■ **HOW TO COMPLETE THIS TASK**:
Only the lines below from the one containing "Screen dimensions: 2007x569" through the last line should be set down, exactly as written and with no pictures.

::: EXTRACTED INFORMATION

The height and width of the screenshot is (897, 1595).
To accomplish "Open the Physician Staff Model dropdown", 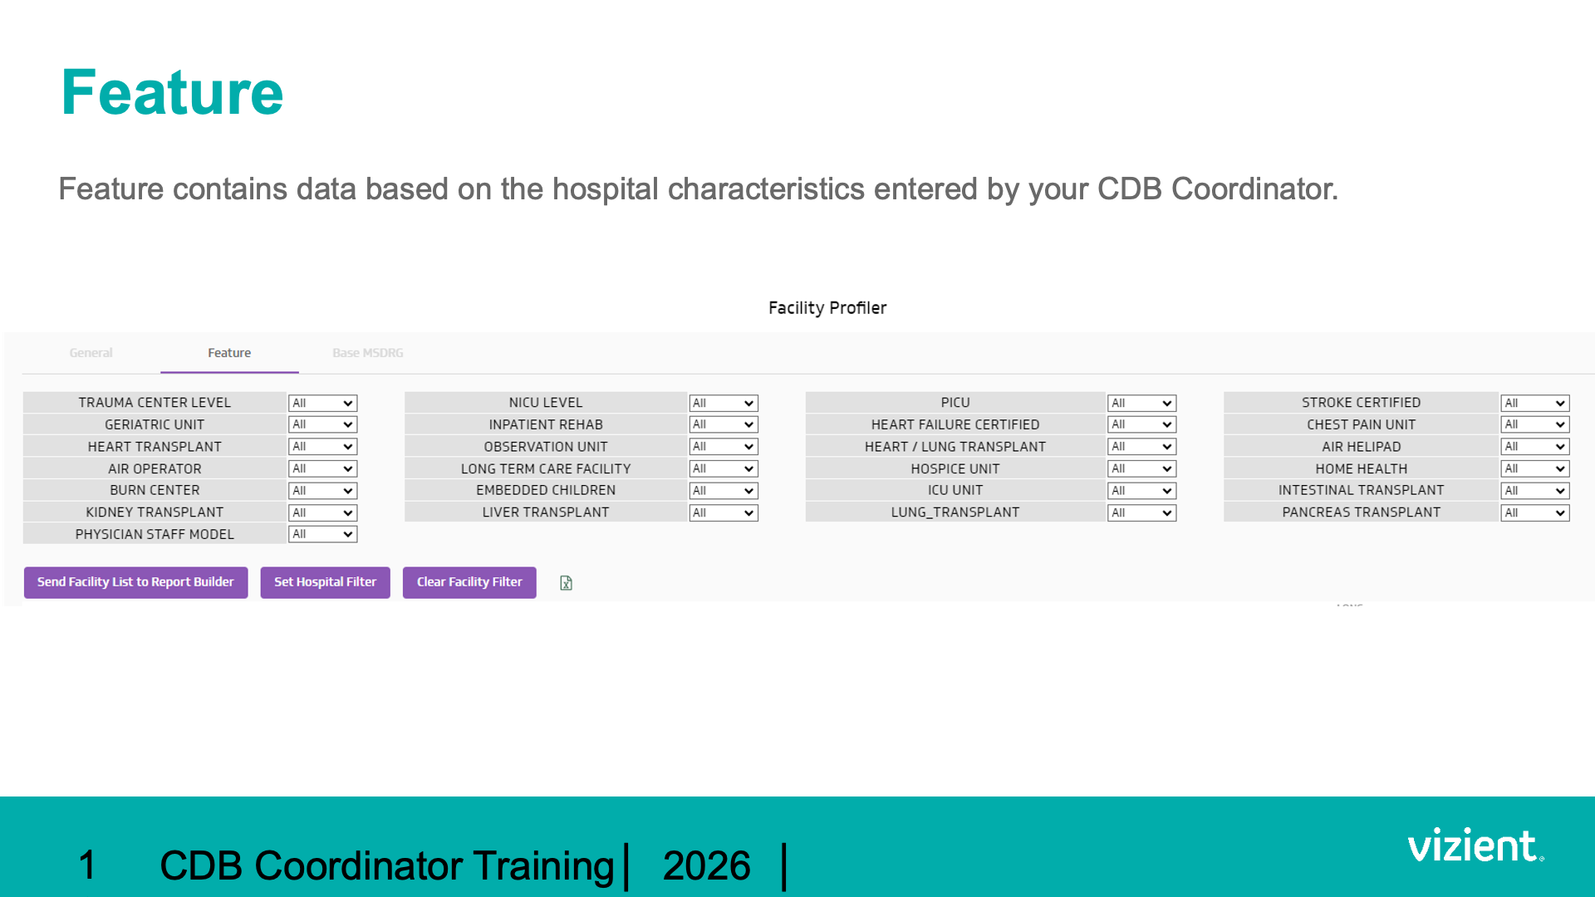I will click(322, 535).
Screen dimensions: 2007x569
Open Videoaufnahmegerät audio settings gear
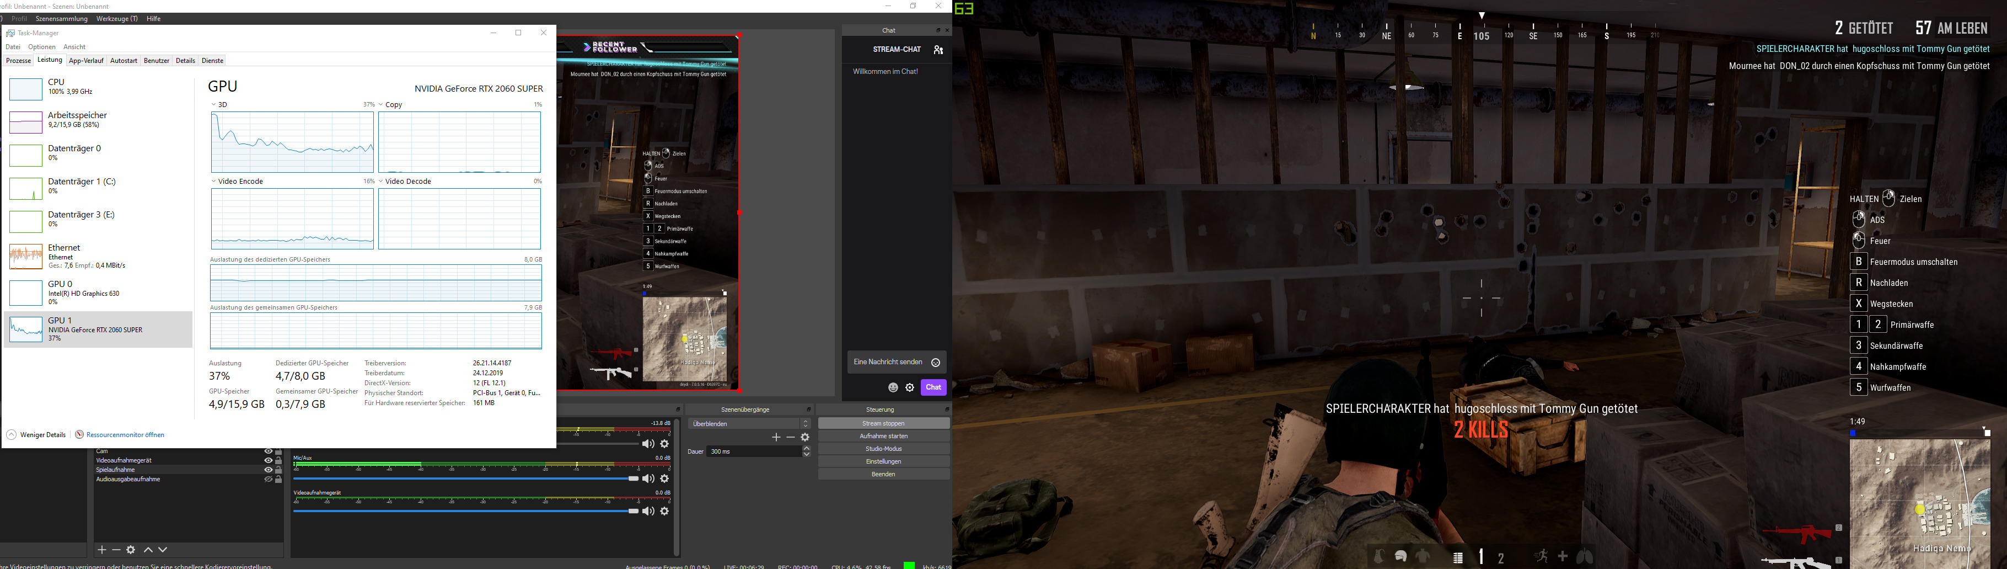click(665, 511)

::::::

■ **ANSWER SECTION**:
Screen dimensions: 2007x569
Open Videoaufnahmegerät audio settings gear
click(665, 511)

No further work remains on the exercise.